» WORK TASK
Set down, exactly as written, the lines from the line holding "You are a computer-use" to the end of the data, inclusive, skipping any pictures.

» DATA SUPPLIED
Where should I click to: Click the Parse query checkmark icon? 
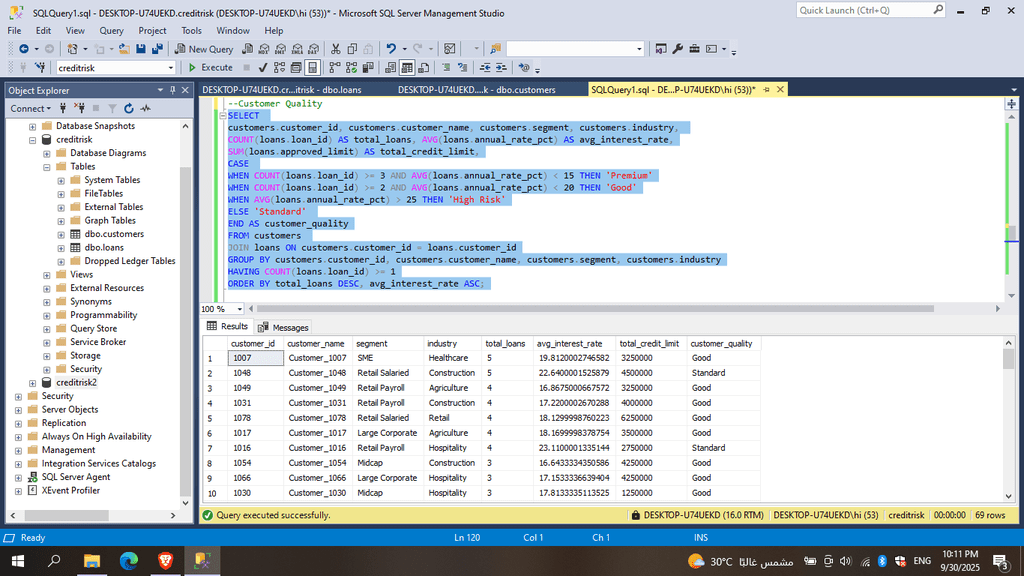(x=262, y=67)
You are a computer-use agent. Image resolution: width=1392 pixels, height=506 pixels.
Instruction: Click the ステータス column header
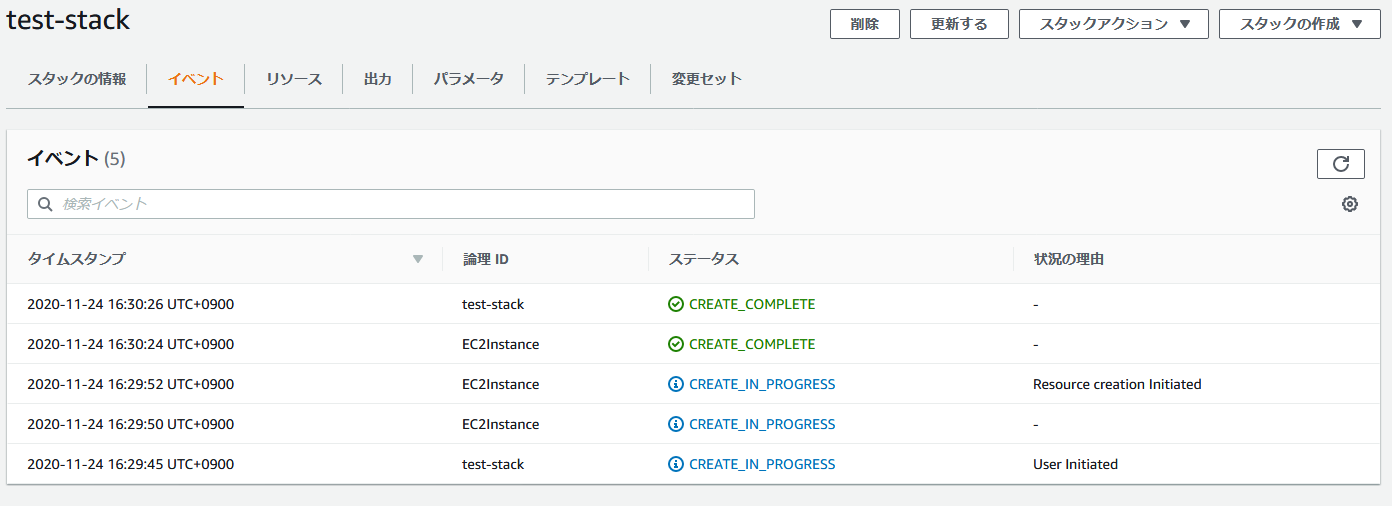coord(704,259)
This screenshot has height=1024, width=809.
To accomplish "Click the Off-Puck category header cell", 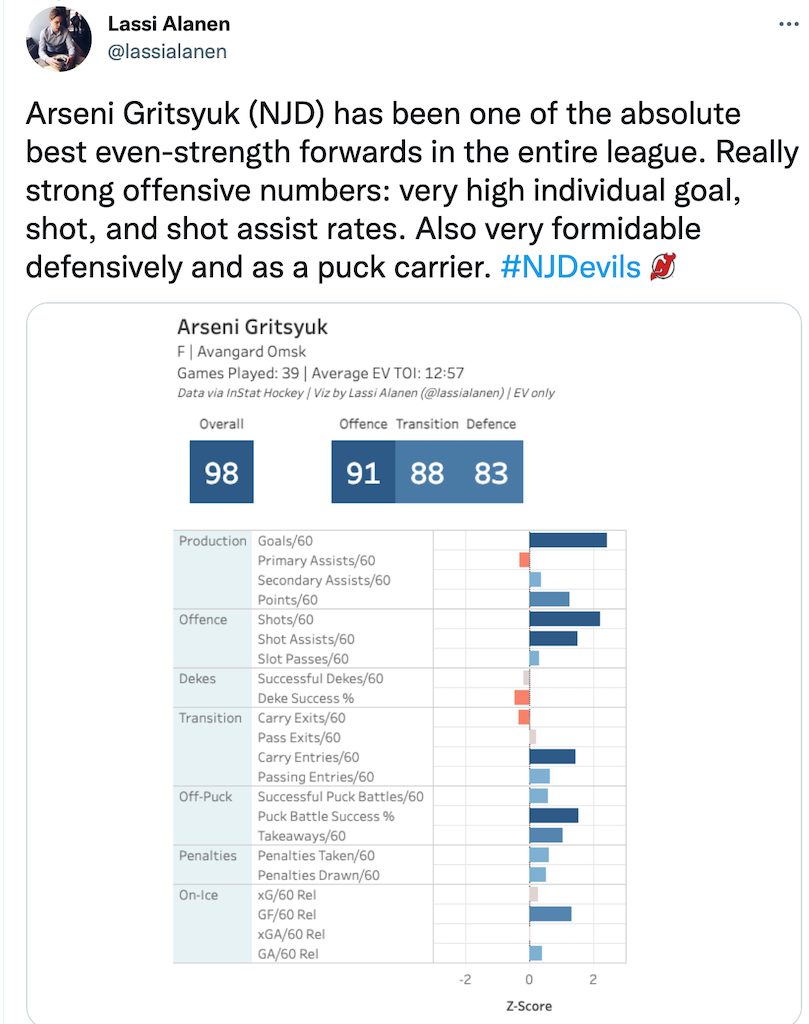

» REPLY TO THE EXERCISE
You are a computer-use agent. Image resolution: width=1392 pixels, height=506 pixels.
Instruction: Click the ステータス column header
coord(704,259)
This screenshot has height=1024, width=809.
To accomplish "Click the Off-Puck category header cell", 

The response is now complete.